As I sit here fuming and depressed, I sympathise with the hundreds of reds who had travelled to Lisbon with their banners and George Best tributes. That they had to travel thousands of miles to witness the piss poor show that our team put up, most of which amounts to a sad excuse for an "attempt" to qualify for the next stage. I empathised with you fellow reds, as you stood there looking forlorn …unable to take in the events that were unfolding before your eyes. I knew I could not, sitting in the comfort of my home receiving cruel jibes from bin dipper fans and glory hunting portugese scum alike. These are dark times,… and we continue trying to sit it out and wait for the black clouds above to part and for the good times to come back. Till then, we simply have to develop great tolerance and self control to put up with the piss taking ABU community who are taking this opportunity to wank over our misery.As they say like that overused cliche which well is appropriiate for this situation, 'we stick with our team through thick and thin and through the good and bad times...sigh!

Tuesday, December 06, 2005

Yes,..i know i know i'm the motherfucking scum of the earth. I don't need to be reminded constantly.

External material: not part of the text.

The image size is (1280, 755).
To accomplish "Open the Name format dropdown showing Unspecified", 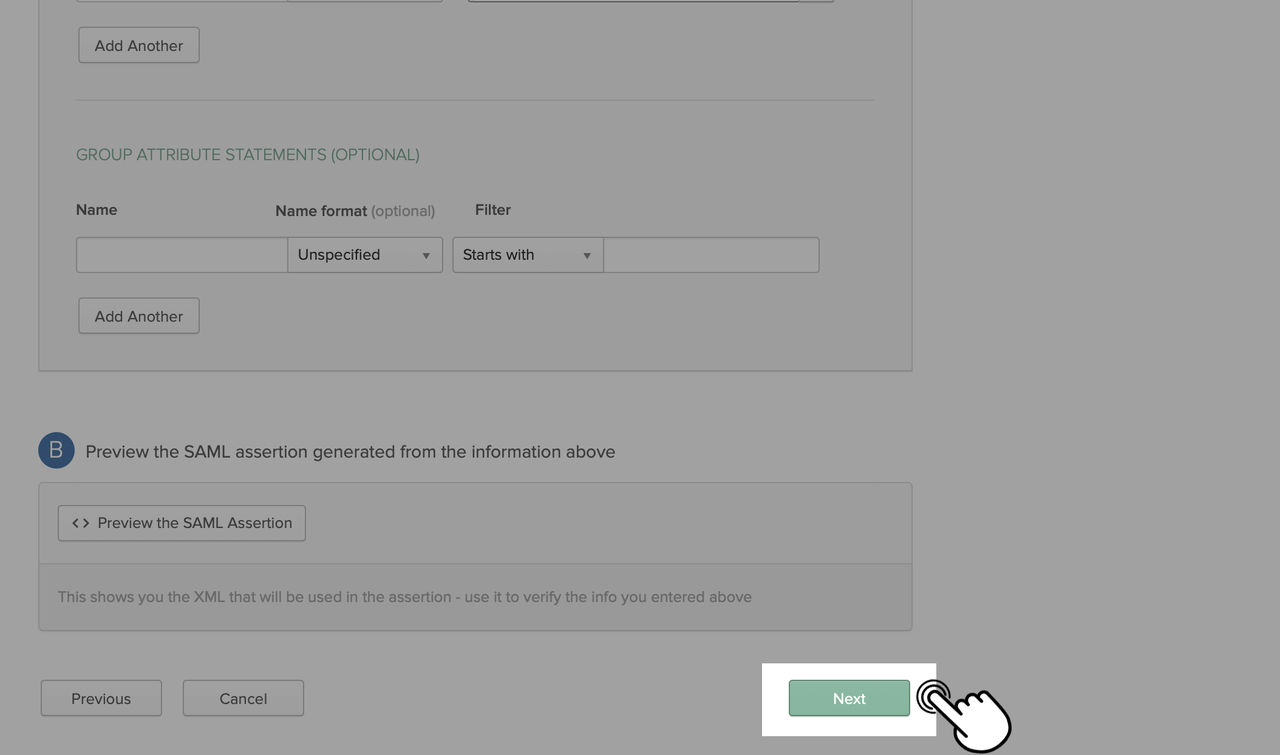I will [364, 255].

Anyways, 4 more days to the end of my industrial attachment...

Whopeeeee!

Then..3 more weeks till school reopens...

Depressing.

I don't miss school. But i know school's missed me....(well most of school atleast..ok alright ..some of school) Well, no worries.... the most cherished one will make his much anticipated return soon. To think i haven't stepped into school for 6 months.... The place must have morphed into the arm pits of the world in my absence....well these things happen. Well, every institution needs a messiah...and i suppose i fit the bill perfectly(being perfectly imperfect ofcourse)....But hey,.. I am not going to die for anyone's sins*smiles at the christians*.....me being one of the biggest sinners around...that would be gross irony anyways(even for my perculiar taste). So no Selsmas celebrations in my honour,... thank you very much. Just a little welcome party with lots of booze and the requisite supplements to go along with it will be just fine..yeah really.....say now where did i put my weed...


Anyway,..new year's party at vikram's later this month...everyone's invited. In fact he had asked me to make this announcemnet through my blog on his behalf....yeah i know....he must be off his rockers if he thinks people actually read the drivel that gets excreted on here....ahh fuck....but ill just post anyway.....hope is about the only thing all of us have...so i suppose we can all dream....

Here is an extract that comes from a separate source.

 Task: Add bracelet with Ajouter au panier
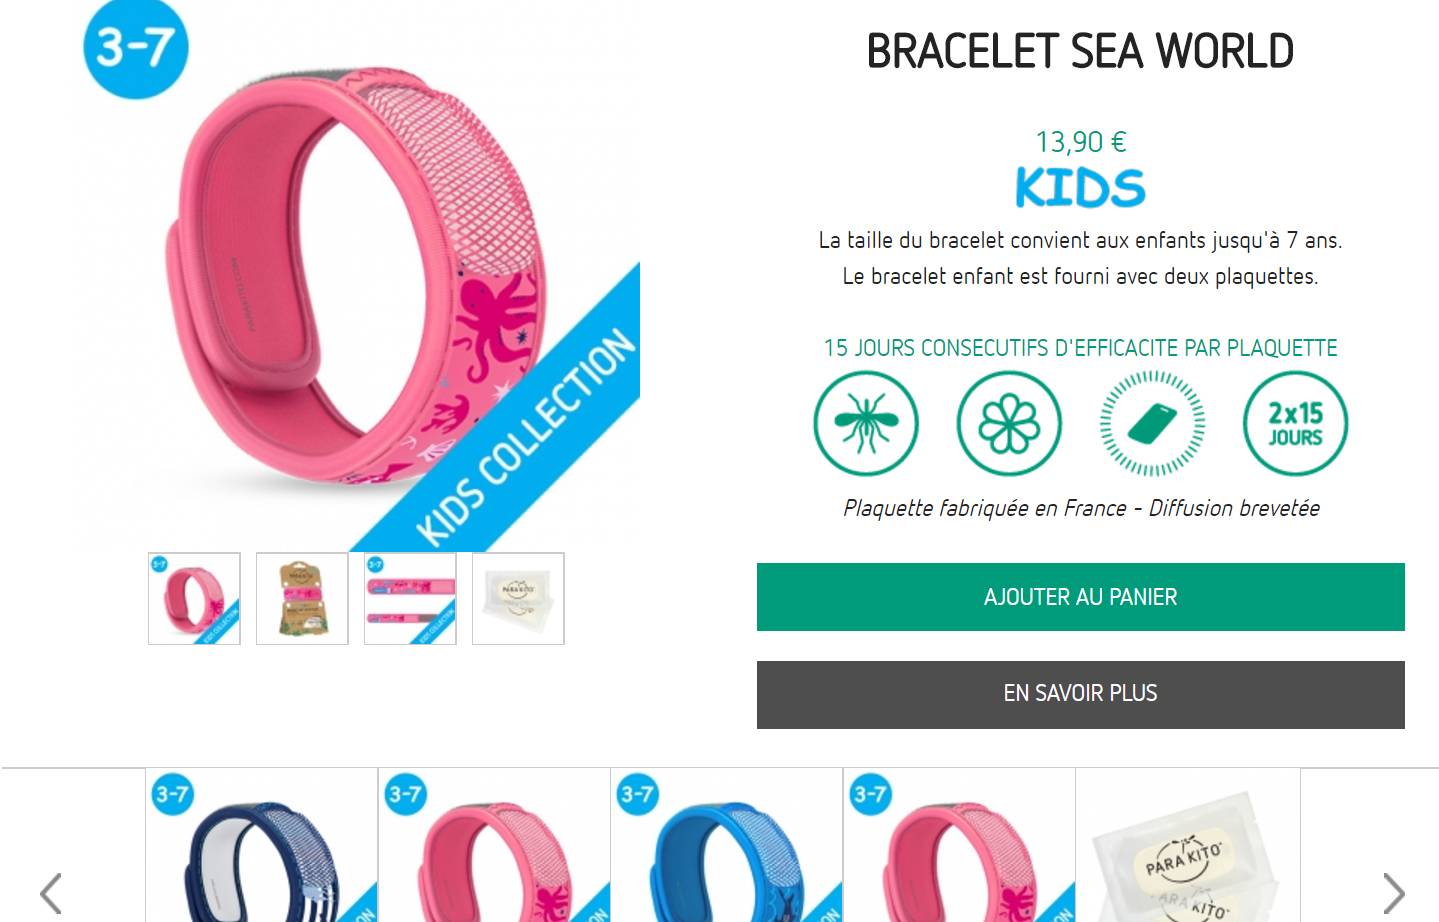(x=1080, y=597)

Ok..so the above paragraph is a bunch of bollocks.....yes it is. Don't blame me vikram, if you find strangely unattractive men with hairy chests and huge girths,attired in polka dot underwear trying to force their way into ur humble abode on the 31st...i will not bear the burden of the responsibility...i have come clean. But ofcourse if it's some smashing looking lasses who are willing to offer something extra to get us going into the new year in a manner which excites us, they are very much welcome,....yes they are...ahem.

Sunday, December 04, 2005

Goodbye Georgie

A journalist once made a wager with George Best that he would not be able to nutmeg Johann Cryuff when Northern Ireland were due to play Holland. Best not surprisingly insisted he could and accepted the offer. Sometime during the match, Best latched onto the ball and went looking for Cryuff. He honed in on Cryuff standing 30 yards away completely uninvolved in the action , and headed for him in his usual manner of elegance and swagger. 3 players stoodin his way though to the prize he sought after. Shrugging his shoulders nonchalantly, he took them all on and beat them with ease, completely mesmerising them in his wake. When he got to his target, with a little jink to the right,and little jink to the left, he left the bewildered dutch master flat footed, and proceeded to embarrass him by slotting the ball through his legs. Sheer genius. Oh and ofcourse there was the little matter of winning his bet with a naive journalist. Thank God for George Best.